Malaysia sendiri seperti juga Indonesia untuk komunikasi
internasionalnya menyewa satelit Intelsat dari ITT di samping
menggunakan sistim kabel laut. "Kalau akan menggunakan Palapa,
itu sebagai pelengkap dari sistim yang sudah ada, terutama
untuk tempat-tempat terpencil yang belum ada infra-strukturnya,"
kata Mahathir. Saat ini Malaysia sedang mempelajari kemungkinan
penggunaan stasiun bumi kecil ini dalam rangka rencananya
menyewa Palapa. Pada taraf pertama diperkirakan Malaysia akan
membangun sekitar 10 stasiun bumi ini. Harga stasiun bumi
produksi RFC ini antara Rp 100-Rp 125 juta. Pejabat-pejabat
Malaysia tampaknya cukup terkesan pada demonstrasi ini. "Sya
tak mengira Indonesia mempunyai kebolehan dan kecakapan seperti
ini," kata seorang pengunjung demonstrasi.

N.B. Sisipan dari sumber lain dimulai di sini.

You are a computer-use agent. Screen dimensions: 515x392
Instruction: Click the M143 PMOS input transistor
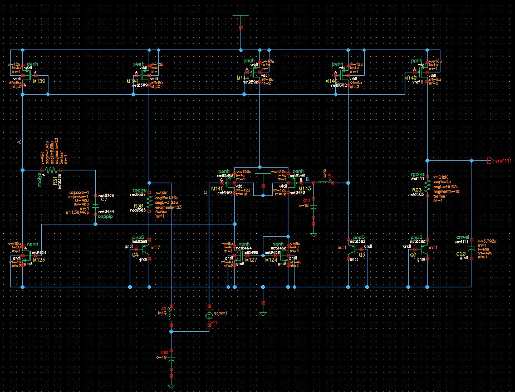click(x=294, y=183)
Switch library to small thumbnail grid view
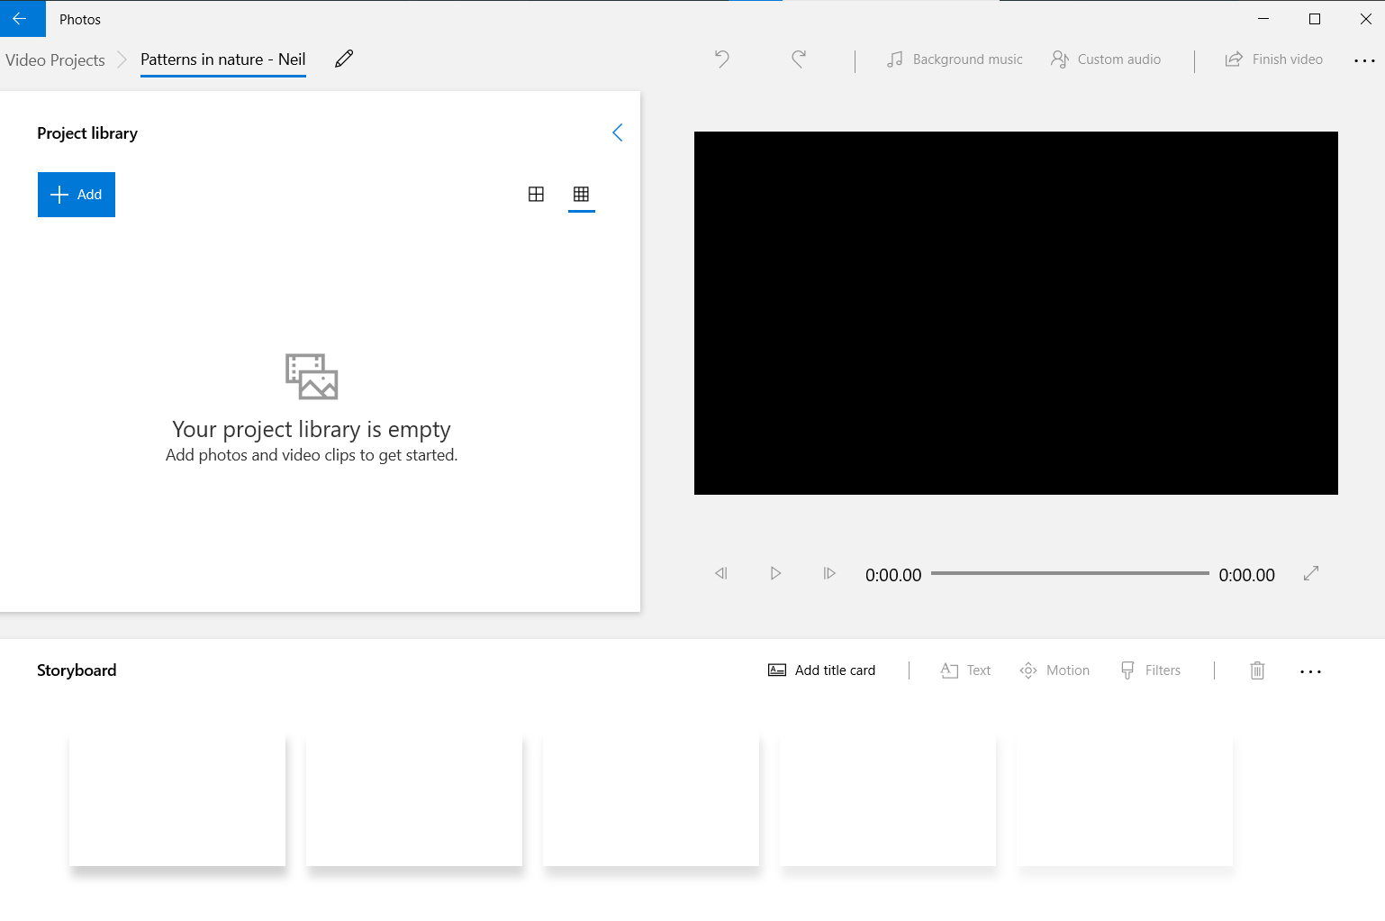 coord(582,194)
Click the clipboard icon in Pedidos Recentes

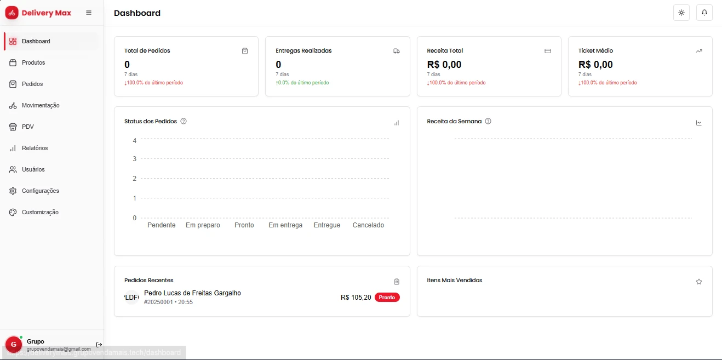pos(397,282)
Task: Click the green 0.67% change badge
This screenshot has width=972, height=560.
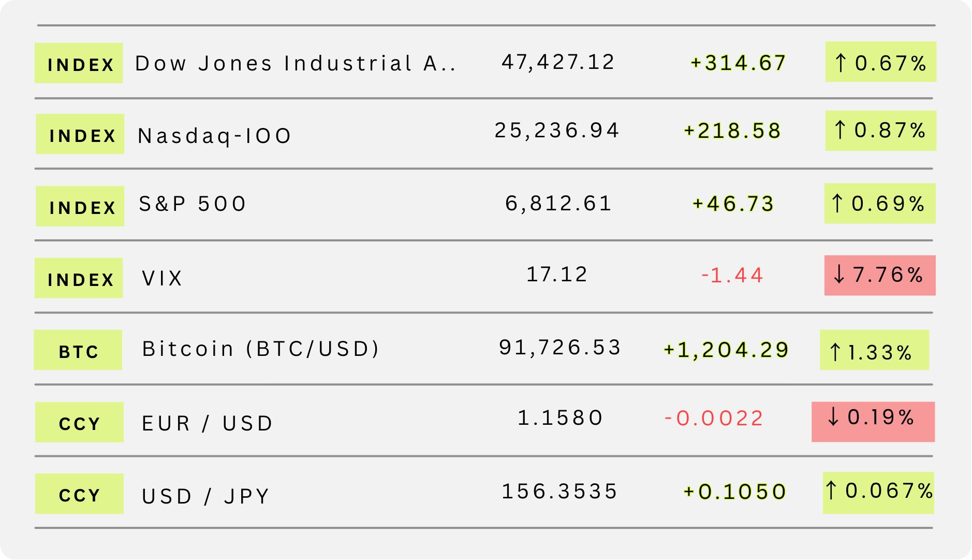Action: (880, 62)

Biaya demonstrasi di Kualalumpur dan juga di Bangkok yang akan
dilakukan akhir bulan ini adalah sekitar Rp 50 juta. Apakah
biaya promosi ini akan bisa kembali? "Kalau dimisalkan main
bilyar, bola sasaran kami yang pertama adalah dalam negeri, yang
berikutnya baru luar negeri," kata Aburizal. Maksudnya pasaran
utama yang lebih besar ada di Indonesia. Lalu apa guna segala
promosi di luar negeri ini? "Supaya dalam negeri yakin bahwa
produksi kami bermutu tinggi tidak kalah dengan produksi asing.
Kalau melihat negara lain mau membeli produksi kita, mereka
akan bisa lebih yakin," tutur Aburizal.